- WORK TO BE COMPLETED
Retype the data exactly. Spelling and punctuation stay as they are.

——

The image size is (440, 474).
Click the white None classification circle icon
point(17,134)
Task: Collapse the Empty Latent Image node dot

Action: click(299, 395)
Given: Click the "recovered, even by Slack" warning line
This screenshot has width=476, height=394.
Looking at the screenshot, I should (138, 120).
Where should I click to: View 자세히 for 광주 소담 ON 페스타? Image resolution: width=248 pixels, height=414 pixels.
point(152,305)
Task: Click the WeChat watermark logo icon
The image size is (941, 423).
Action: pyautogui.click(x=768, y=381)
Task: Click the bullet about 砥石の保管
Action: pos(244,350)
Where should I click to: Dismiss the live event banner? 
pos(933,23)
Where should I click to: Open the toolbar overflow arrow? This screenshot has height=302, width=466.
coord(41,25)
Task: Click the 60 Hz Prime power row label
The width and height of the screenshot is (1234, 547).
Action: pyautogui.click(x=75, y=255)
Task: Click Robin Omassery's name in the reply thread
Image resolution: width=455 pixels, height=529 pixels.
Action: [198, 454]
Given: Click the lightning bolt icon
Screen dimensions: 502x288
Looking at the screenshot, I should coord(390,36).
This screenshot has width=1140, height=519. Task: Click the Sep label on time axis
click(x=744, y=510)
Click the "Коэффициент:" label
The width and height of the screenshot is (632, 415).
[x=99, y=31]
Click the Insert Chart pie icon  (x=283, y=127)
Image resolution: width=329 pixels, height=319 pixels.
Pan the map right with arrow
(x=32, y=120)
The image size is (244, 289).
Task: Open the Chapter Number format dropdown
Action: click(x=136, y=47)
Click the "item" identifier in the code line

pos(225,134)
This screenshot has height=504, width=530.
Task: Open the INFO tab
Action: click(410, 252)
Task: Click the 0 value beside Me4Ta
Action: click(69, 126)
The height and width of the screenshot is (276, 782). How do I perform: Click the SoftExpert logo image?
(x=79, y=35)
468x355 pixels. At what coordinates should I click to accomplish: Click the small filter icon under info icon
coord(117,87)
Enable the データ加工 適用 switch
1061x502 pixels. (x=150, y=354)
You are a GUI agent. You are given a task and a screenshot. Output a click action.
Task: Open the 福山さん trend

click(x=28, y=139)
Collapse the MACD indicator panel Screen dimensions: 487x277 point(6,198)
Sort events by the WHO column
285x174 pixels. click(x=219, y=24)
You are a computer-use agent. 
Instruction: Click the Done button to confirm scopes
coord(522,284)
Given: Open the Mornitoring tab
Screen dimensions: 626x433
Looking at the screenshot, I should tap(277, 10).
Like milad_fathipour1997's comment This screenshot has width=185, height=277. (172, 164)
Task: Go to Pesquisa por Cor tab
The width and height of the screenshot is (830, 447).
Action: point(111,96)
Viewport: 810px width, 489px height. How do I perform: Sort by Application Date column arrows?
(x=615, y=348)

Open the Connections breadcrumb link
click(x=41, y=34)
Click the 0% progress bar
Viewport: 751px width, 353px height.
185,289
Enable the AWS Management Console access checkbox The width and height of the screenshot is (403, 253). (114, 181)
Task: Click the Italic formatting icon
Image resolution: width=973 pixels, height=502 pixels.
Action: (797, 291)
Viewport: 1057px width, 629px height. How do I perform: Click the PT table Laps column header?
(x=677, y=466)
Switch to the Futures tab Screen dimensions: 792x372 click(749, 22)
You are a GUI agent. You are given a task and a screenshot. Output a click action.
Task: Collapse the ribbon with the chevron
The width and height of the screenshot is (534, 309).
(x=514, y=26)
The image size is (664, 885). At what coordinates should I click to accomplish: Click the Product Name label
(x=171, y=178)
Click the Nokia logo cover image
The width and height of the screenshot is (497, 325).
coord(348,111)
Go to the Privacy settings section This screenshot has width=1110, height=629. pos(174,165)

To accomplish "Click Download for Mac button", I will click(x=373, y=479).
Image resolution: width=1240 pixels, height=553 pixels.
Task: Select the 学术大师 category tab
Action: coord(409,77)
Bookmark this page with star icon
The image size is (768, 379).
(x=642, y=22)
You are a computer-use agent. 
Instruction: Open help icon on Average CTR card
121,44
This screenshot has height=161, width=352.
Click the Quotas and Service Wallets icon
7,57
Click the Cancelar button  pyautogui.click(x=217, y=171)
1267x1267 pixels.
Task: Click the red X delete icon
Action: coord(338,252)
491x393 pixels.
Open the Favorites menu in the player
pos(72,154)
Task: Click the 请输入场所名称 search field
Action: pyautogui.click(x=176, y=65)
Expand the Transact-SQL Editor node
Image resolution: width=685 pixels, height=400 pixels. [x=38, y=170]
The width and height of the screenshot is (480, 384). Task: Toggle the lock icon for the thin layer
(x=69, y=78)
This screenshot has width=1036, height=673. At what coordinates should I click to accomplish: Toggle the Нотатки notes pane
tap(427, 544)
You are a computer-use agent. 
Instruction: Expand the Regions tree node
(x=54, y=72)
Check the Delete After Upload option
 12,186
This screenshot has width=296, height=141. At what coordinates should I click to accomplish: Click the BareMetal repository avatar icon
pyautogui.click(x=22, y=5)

——

- TASK OUTPUT
The image size is (440, 474).
Click the white None classification circle icon
point(17,134)
Task: Collapse the Empty Latent Image node dot

Action: click(299, 395)
Given: Click the "recovered, even by Slack" warning line
This screenshot has width=476, height=394.
Looking at the screenshot, I should (138, 120).
Where should I click to: View 자세히 for 광주 소담 ON 페스타? Image resolution: width=248 pixels, height=414 pixels.
point(152,305)
Task: Click the WeChat watermark logo icon
The image size is (941, 423).
Action: pyautogui.click(x=768, y=381)
Task: Click the bullet about 砥石の保管
Action: pos(244,350)
Where should I click to: Dismiss the live event banner? 
pos(933,23)
Where should I click to: Open the toolbar overflow arrow? This screenshot has height=302, width=466.
coord(41,25)
Task: Click the 60 Hz Prime power row label
The width and height of the screenshot is (1234, 547).
Action: pyautogui.click(x=75, y=255)
Task: Click Robin Omassery's name in the reply thread
Image resolution: width=455 pixels, height=529 pixels.
Action: [198, 454]
Given: Click the lightning bolt icon
Screen dimensions: 502x288
Looking at the screenshot, I should coord(390,36).
This screenshot has width=1140, height=519. Task: Click the Sep label on time axis
click(x=744, y=510)
Click the "Коэффициент:" label
The width and height of the screenshot is (632, 415).
[x=99, y=31]
Click the Insert Chart pie icon  (x=283, y=127)
Image resolution: width=329 pixels, height=319 pixels.
Pan the map right with arrow
(x=32, y=120)
The image size is (244, 289).
Task: Open the Chapter Number format dropdown
Action: click(x=136, y=47)
Click the "item" identifier in the code line

pos(225,134)
This screenshot has height=504, width=530.
Task: Open the INFO tab
Action: click(410, 252)
Task: Click the 0 value beside Me4Ta
Action: click(69, 126)
The height and width of the screenshot is (276, 782). How do I perform: Click the SoftExpert logo image?
(x=79, y=35)
468x355 pixels. At what coordinates should I click to accomplish: Click the small filter icon under info icon
coord(117,87)
Enable the データ加工 適用 switch
1061x502 pixels. (x=150, y=354)
You are a GUI agent. You are given a task and a screenshot. Output a click action.
Task: Open the 福山さん trend

click(x=28, y=139)
Collapse the MACD indicator panel Screen dimensions: 487x277 point(6,198)
Sort events by the WHO column
285x174 pixels. click(x=219, y=24)
You are a computer-use agent. 
Instruction: Click the Done button to confirm scopes
coord(522,284)
Given: Open the Mornitoring tab
Screen dimensions: 626x433
Looking at the screenshot, I should tap(277, 10).
Like milad_fathipour1997's comment This screenshot has width=185, height=277. (172, 164)
Task: Go to Pesquisa por Cor tab
The width and height of the screenshot is (830, 447).
Action: point(111,96)
Viewport: 810px width, 489px height. How do I perform: Sort by Application Date column arrows?
(x=615, y=348)

Open the Connections breadcrumb link
click(x=41, y=34)
Click the 0% progress bar
Viewport: 751px width, 353px height.
185,289
Enable the AWS Management Console access checkbox The width and height of the screenshot is (403, 253). (114, 181)
Task: Click the Italic formatting icon
Image resolution: width=973 pixels, height=502 pixels.
Action: (797, 291)
Viewport: 1057px width, 629px height. How do I perform: Click the PT table Laps column header?
(x=677, y=466)
Switch to the Futures tab Screen dimensions: 792x372 click(749, 22)
You are a GUI agent. You are given a task and a screenshot. Output a click action.
Task: Collapse the ribbon with the chevron
The width and height of the screenshot is (534, 309).
(x=514, y=26)
The image size is (664, 885). At what coordinates should I click to accomplish: Click the Product Name label
(x=171, y=178)
Click the Nokia logo cover image
The width and height of the screenshot is (497, 325).
coord(348,111)
Go to the Privacy settings section This screenshot has width=1110, height=629. pos(174,165)

To accomplish "Click Download for Mac button", I will click(x=373, y=479).
Image resolution: width=1240 pixels, height=553 pixels.
Task: Select the 学术大师 category tab
Action: coord(409,77)
Bookmark this page with star icon
The image size is (768, 379).
(x=642, y=22)
You are a computer-use agent. 
Instruction: Open help icon on Average CTR card
121,44
This screenshot has height=161, width=352.
Click the Quotas and Service Wallets icon
7,57
Click the Cancelar button  pyautogui.click(x=217, y=171)
1267x1267 pixels.
Task: Click the red X delete icon
Action: coord(338,252)
491x393 pixels.
Open the Favorites menu in the player
pos(72,154)
Task: Click the 请输入场所名称 search field
Action: pyautogui.click(x=176, y=65)
Expand the Transact-SQL Editor node
Image resolution: width=685 pixels, height=400 pixels. [x=38, y=170]
The width and height of the screenshot is (480, 384). Task: Toggle the lock icon for the thin layer
(x=69, y=78)
This screenshot has width=1036, height=673. At what coordinates should I click to accomplish: Toggle the Нотатки notes pane
tap(427, 544)
You are a computer-use agent. 
Instruction: Expand the Regions tree node
(x=54, y=72)
Check the Delete After Upload option
 12,186
This screenshot has width=296, height=141. At what coordinates should I click to accomplish: Click the BareMetal repository avatar icon
pyautogui.click(x=22, y=5)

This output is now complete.